** Start Input **
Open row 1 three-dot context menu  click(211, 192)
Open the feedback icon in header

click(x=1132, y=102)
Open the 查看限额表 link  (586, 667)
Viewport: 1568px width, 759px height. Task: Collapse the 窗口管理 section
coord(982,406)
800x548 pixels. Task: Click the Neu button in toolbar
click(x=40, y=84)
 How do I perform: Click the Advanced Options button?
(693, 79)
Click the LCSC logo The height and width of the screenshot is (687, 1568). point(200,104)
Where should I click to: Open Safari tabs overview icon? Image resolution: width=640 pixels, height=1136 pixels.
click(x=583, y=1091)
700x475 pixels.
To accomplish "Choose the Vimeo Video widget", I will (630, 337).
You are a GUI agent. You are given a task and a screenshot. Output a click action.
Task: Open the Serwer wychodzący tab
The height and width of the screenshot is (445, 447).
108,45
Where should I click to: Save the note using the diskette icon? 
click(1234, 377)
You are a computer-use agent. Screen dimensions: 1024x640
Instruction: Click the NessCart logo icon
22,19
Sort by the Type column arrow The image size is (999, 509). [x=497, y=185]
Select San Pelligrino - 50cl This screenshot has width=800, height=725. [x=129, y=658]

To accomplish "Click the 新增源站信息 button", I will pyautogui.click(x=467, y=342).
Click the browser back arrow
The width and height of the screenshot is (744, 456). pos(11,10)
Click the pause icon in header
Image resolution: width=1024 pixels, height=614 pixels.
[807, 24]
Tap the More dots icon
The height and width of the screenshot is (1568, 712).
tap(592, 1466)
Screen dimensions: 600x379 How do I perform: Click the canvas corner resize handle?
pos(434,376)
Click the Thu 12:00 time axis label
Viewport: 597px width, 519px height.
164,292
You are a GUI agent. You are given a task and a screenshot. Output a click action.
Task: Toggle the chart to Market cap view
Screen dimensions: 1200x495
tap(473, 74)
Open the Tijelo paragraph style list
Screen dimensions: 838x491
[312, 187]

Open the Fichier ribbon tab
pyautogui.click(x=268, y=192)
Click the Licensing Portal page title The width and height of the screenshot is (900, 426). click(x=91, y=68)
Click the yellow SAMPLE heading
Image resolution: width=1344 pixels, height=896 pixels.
** End Input **
### Problem statement
Reproduce each line of the source data above verbatim, without changing anything, across all the rows.

### Solution to the exercise
Open row 1 three-dot context menu  click(211, 192)
Open the feedback icon in header

click(x=1132, y=102)
Open the 查看限额表 link  (586, 667)
Viewport: 1568px width, 759px height. Task: Collapse the 窗口管理 section
coord(982,406)
800x548 pixels. Task: Click the Neu button in toolbar
click(x=40, y=84)
 How do I perform: Click the Advanced Options button?
(693, 79)
Click the LCSC logo The height and width of the screenshot is (687, 1568). point(200,104)
Where should I click to: Open Safari tabs overview icon? Image resolution: width=640 pixels, height=1136 pixels.
click(x=583, y=1091)
700x475 pixels.
To accomplish "Choose the Vimeo Video widget", I will (630, 337).
You are a GUI agent. You are given a task and a screenshot. Output a click action.
Task: Open the Serwer wychodzący tab
The height and width of the screenshot is (445, 447).
108,45
Where should I click to: Save the note using the diskette icon? 
click(1234, 377)
You are a computer-use agent. Screen dimensions: 1024x640
Instruction: Click the NessCart logo icon
22,19
Sort by the Type column arrow The image size is (999, 509). [x=497, y=185]
Select San Pelligrino - 50cl This screenshot has width=800, height=725. [x=129, y=658]

To accomplish "Click the 新增源站信息 button", I will pyautogui.click(x=467, y=342).
Click the browser back arrow
The width and height of the screenshot is (744, 456). pos(11,10)
Click the pause icon in header
Image resolution: width=1024 pixels, height=614 pixels.
[807, 24]
Tap the More dots icon
The height and width of the screenshot is (1568, 712).
tap(592, 1466)
Screen dimensions: 600x379 How do I perform: Click the canvas corner resize handle?
pos(434,376)
Click the Thu 12:00 time axis label
Viewport: 597px width, 519px height.
164,292
You are a GUI agent. You are given a task and a screenshot. Output a click action.
Task: Toggle the chart to Market cap view
Screen dimensions: 1200x495
tap(473, 74)
Open the Tijelo paragraph style list
Screen dimensions: 838x491
[312, 187]

Open the Fichier ribbon tab
pyautogui.click(x=268, y=192)
Click the Licensing Portal page title The width and height of the screenshot is (900, 426). click(x=91, y=68)
Click the yellow SAMPLE heading
Image resolution: width=1344 pixels, height=896 pixels.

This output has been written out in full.